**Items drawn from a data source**
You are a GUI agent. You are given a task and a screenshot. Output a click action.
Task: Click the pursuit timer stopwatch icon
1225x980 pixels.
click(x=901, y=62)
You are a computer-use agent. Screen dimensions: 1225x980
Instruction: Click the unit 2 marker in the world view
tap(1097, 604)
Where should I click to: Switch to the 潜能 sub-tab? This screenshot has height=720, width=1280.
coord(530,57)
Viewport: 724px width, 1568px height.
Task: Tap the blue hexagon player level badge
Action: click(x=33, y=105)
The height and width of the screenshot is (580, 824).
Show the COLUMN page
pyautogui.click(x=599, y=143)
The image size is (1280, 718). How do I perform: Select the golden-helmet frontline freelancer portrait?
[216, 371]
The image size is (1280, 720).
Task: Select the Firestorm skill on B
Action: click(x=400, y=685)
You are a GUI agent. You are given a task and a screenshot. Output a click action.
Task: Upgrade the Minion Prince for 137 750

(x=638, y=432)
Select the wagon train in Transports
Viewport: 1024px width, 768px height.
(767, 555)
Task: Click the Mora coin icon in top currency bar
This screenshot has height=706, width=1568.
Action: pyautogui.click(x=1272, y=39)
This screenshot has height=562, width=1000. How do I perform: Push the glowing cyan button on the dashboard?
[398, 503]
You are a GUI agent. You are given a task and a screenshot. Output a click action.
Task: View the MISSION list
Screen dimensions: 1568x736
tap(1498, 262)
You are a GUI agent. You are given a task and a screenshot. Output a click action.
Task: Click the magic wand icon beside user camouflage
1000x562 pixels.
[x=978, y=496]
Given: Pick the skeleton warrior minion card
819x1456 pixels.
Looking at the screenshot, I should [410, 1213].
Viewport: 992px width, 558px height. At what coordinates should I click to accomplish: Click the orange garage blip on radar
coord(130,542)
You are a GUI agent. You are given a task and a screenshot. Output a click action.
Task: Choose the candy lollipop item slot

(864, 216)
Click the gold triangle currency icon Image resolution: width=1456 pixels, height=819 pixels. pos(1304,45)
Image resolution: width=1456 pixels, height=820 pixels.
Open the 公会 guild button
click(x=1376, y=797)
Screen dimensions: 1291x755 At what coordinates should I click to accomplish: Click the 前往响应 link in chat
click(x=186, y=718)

**EXERCISE INSTRUCTIONS**
Recast every line of the material above as a numbered list, leaving out the blank lines.

**ANSWER TO THE TASK**
1. You are a GUI agent. You are given a task and a screenshot. Output a click action.
2. Task: Click the pursuit timer stopwatch icon
3. 1225x980 pixels.
4. click(x=901, y=62)
5. You are a computer-use agent. Screen dimensions: 1225x980
6. Instruction: Click the unit 2 marker in the world view
7. tap(1097, 604)
8. Where should I click to: Switch to the 潜能 sub-tab? This screenshot has height=720, width=1280.
9. coord(530,57)
10. Viewport: 724px width, 1568px height.
11. Task: Tap the blue hexagon player level badge
12. Action: click(x=33, y=105)
13. The height and width of the screenshot is (580, 824).
14. Show the COLUMN page
15. pyautogui.click(x=599, y=143)
16. The image size is (1280, 718). How do I perform: Select the golden-helmet frontline freelancer portrait?
17. [216, 371]
18. The image size is (1280, 720).
19. Task: Select the Firestorm skill on B
20. Action: click(x=400, y=685)
21. You are a GUI agent. You are given a task and a screenshot. Output a click action.
22. Task: Upgrade the Minion Prince for 137 750
23. (x=638, y=432)
24. Select the wagon train in Transports
25. Viewport: 1024px width, 768px height.
26. (767, 555)
27. Task: Click the Mora coin icon in top currency bar
28. This screenshot has height=706, width=1568.
29. Action: pyautogui.click(x=1272, y=39)
30. This screenshot has height=562, width=1000. How do I perform: Push the glowing cyan button on the dashboard?
31. [398, 503]
32. You are a GUI agent. You are given a task and a screenshot. Output a click action.
33. Task: View the MISSION list
34. Screen dimensions: 1568x736
35. tap(1498, 262)
36. You are a GUI agent. You are given a task and a screenshot. Output a click action.
37. Task: Click the magic wand icon beside user camouflage
38. 1000x562 pixels.
39. [x=978, y=496]
40. Given: Pick the skeleton warrior minion card
41. 819x1456 pixels.
42. Looking at the screenshot, I should [410, 1213].
43. Viewport: 992px width, 558px height. At what coordinates should I click to accomplish: Click the orange garage blip on radar
44. coord(130,542)
45. You are a GUI agent. You are given a task and a screenshot. Output a click action.
46. Task: Choose the candy lollipop item slot
47. (864, 216)
48. Click the gold triangle currency icon Image resolution: width=1456 pixels, height=819 pixels. pos(1304,45)
49. Image resolution: width=1456 pixels, height=820 pixels.
50. Open the 公会 guild button
51. click(x=1376, y=797)
52. Screen dimensions: 1291x755 At what coordinates should I click to accomplish: Click the 前往响应 link in chat
53. click(x=186, y=718)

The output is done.